Our industrial vertical was up 5% from a year ago as a result of an increase in demand for climate control products as well as from the ramp-up of new product launches related to smart metering. Lastly, our public safety vertical was flat from the prior year first quarter.

Our gross margin in the first quarter reflected on Slide 5 was 6.8%, which was down from 7.7% in the first quarter last fiscal year.

Our decrease in the gross margin in the current year quarter compared to a year ago was largely related to unfavorable product mix to less mature programs; higher material costs, partially associated with the tightening of component availability; foreign currency headwinds; and higher domestic health care costs.

Selling and administrative expenses, Slide 6 in the deck, were $11.2 million in the first quarter, which were up $1.3 million in absolute dollars and up 30 basis points compared to the prior year first quarter. Sequentially, selling and administrative expense was down $300,000 from the fourth quarter of fiscal year 2018.

The increase in selling and administrative absolute dollars compared to the prior year was in part due to a higher salary and related payroll costs, higher noncash stock compensation expense and consulting costs largely related to non-capitalizable onetime information systems implementation costs.

Partially offsetting the increase in S&A costs was lower profit sharing incentive bonus expense, which is designed to adjust as profits fluctuate.

Our adjusted operating income for the first quarter, on Slide 7 in the deck, came in at $6.9 million or 2.6% of net sales, which compares to operating income of $9.5 million or 3.8% of net sales in the same period a year ago.

Other income and expense was a net expense of $600,000 in the fiscal year 2019 first quarter compared to income of $1.3 million in the first quarter of fiscal year 2018.

The other expense net in the current year first quarter was primarily the result of $700,000 in net foreign exchange currency losses driven by the weakening of the currencies in our foreign locations compared to the U.S.

dollar and $400,000 of interest expense, which were partially offset by approximately $500,000 in foreign government subsidies, largely related to the previous investments in technology improvements and upgrades.
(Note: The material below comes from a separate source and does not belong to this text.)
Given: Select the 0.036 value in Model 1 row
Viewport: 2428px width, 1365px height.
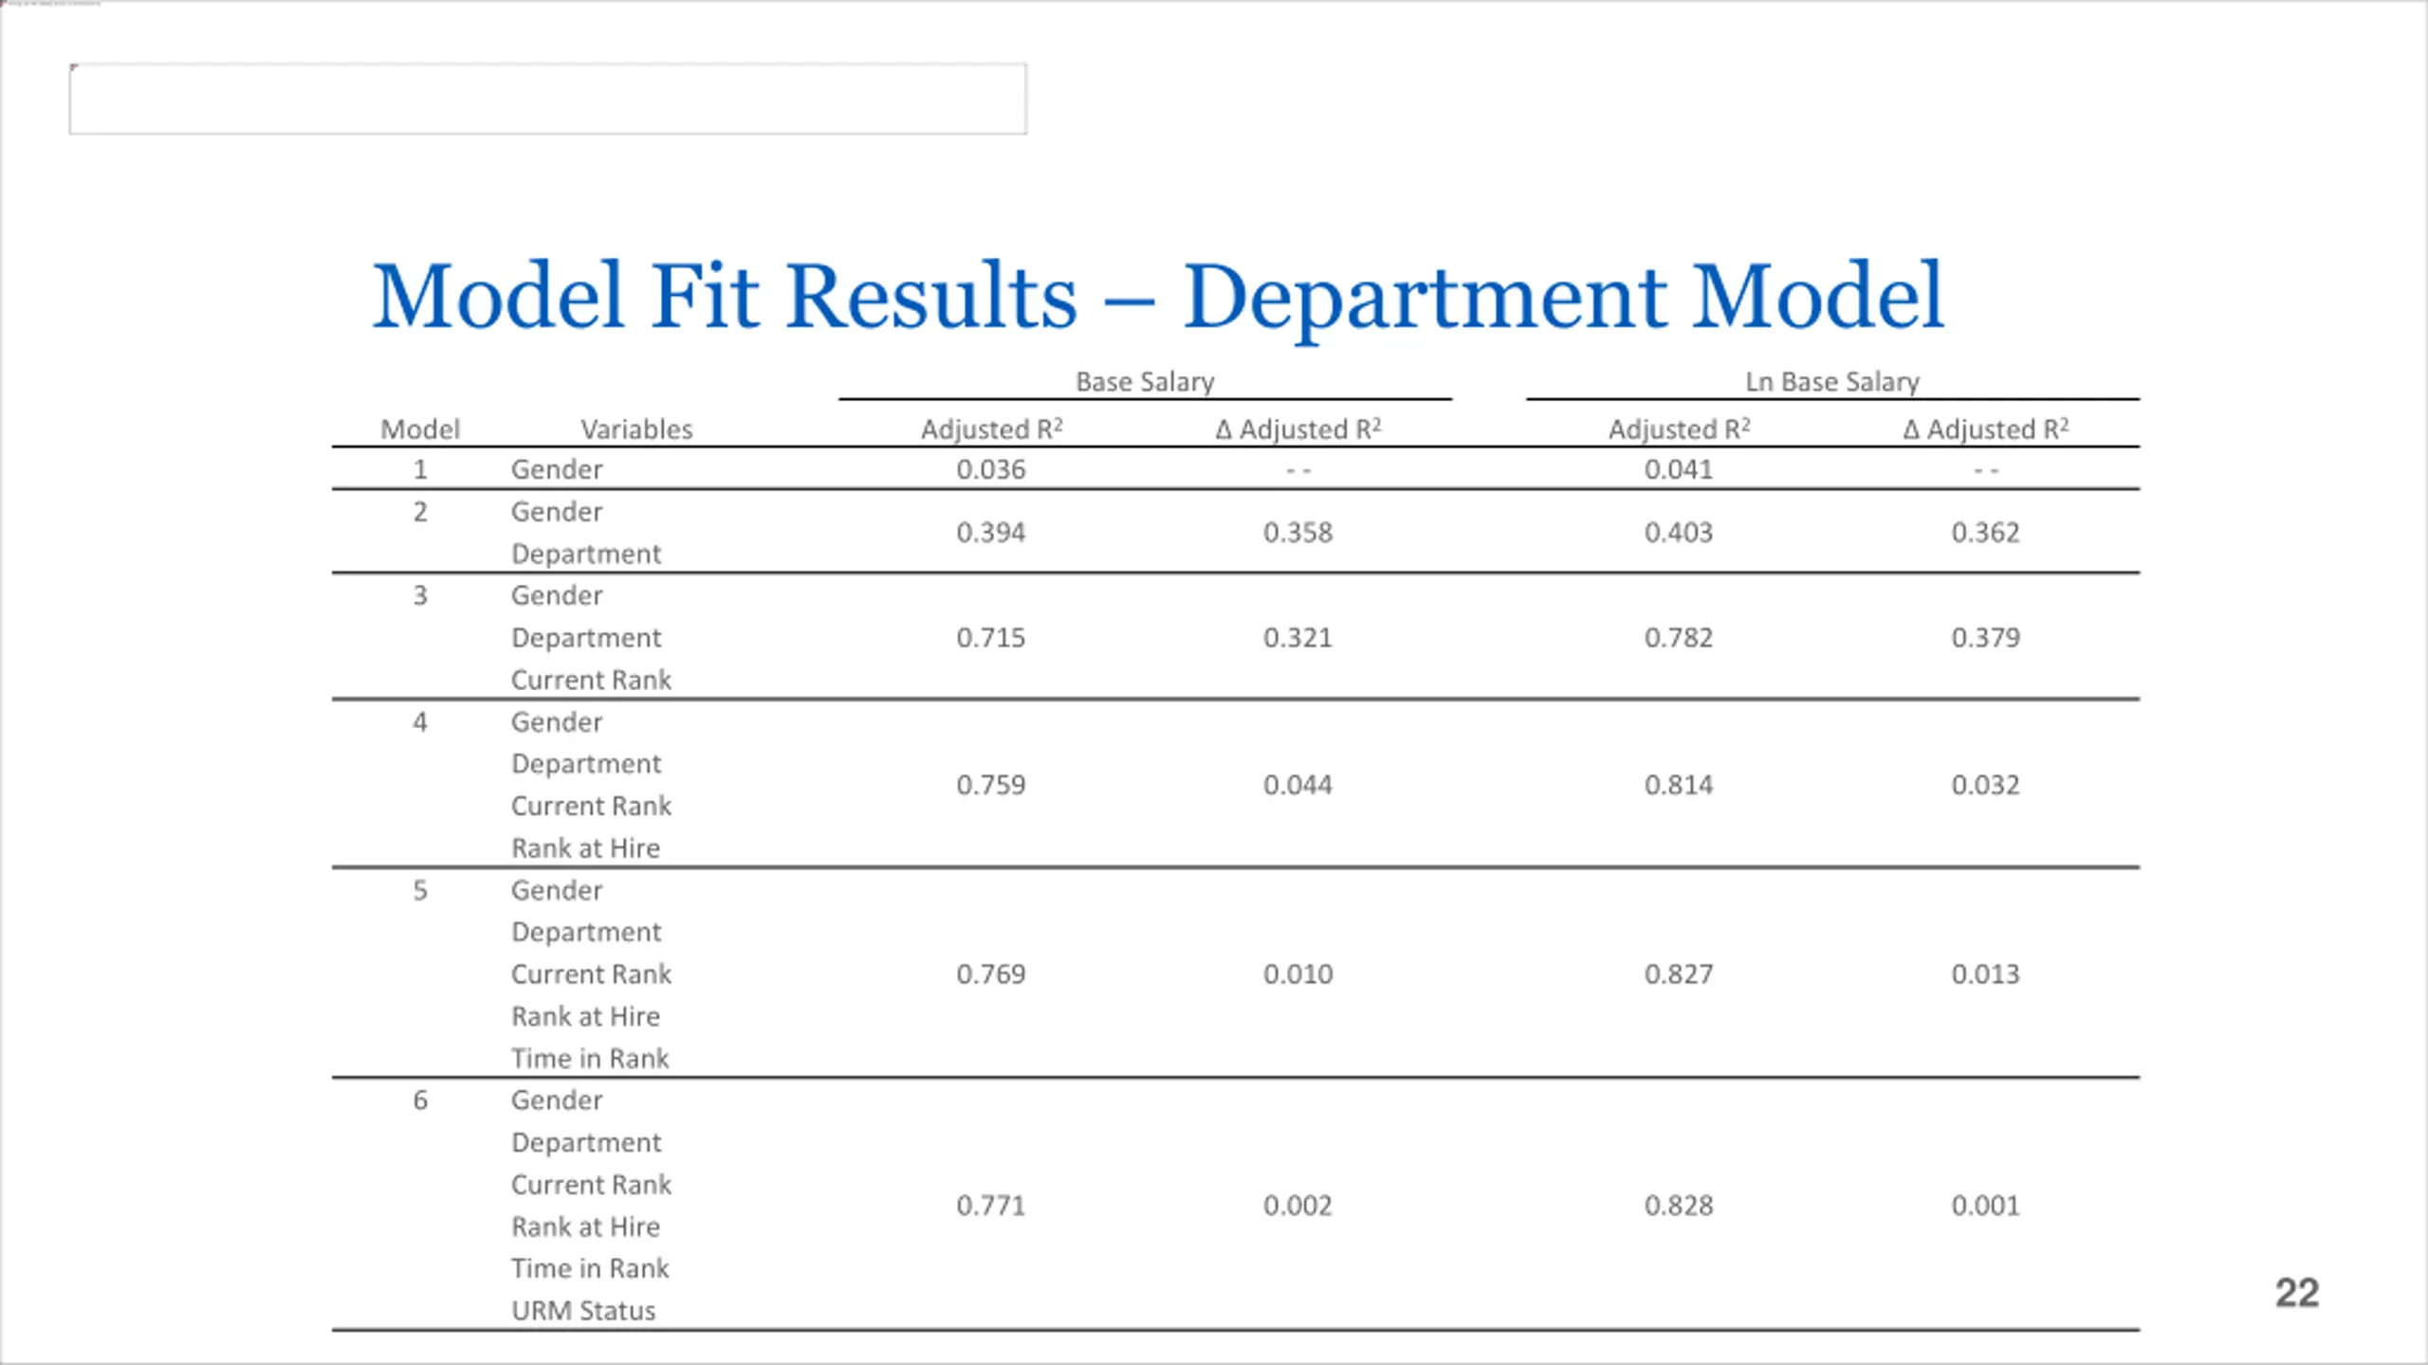Looking at the screenshot, I should point(991,469).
In the prior year first quarter, other income included $1.1 million of gains related to net foreign currency exchange.

The effective tax rate for the current year first quarter was 21.8%, which was relatively flat with the 21.7% effective tax rate in the prior year first quarter. The lowering of the U.S. federal statutory income tax rate to 21% as a result of the Tax Cuts and Jobs Act as well as the recognition of approximately $100,000 of U.S.

discrete tax benefits had favorable impacts on the current quarter effective tax rate. In the prior year first quarter, we benefited more from U.S. discrete tax benefits of approximately $600,000. Slide 8 reflects our adjusted net income trend.

Our reported GAAP net income in the first quarter of fiscal year 2019 came in at $5.1 million, which is down from $8.5 million of net income recorded in the first quarter of fiscal 2018.

Our non-GAAP adjusted net income was $5.0 million in the current year first quarter, excluding proceeds received from a class action lawsuit, which we were - of which we were a member. Diluted earnings per share ended at $0.19 in the first quarter of this fiscal year, which compares to $0.31 in the same quarter last year.

Cash and cash equivalents at September 30, 2018, were $75 million. Operating cash flow trends are shown on Slide 11.

Our cash flow used by operating activities during the current year first quarter was $10 million as our net income plus noncash items was more than offset by the usage of cash related to an increase in working capital, primarily from an increase in inventories related to increased production volumes, the push-out of customer schedules and to manage through the tightened supply of certain components.

Our cash flow used by operating activities in the prior year first quarter were $200,000.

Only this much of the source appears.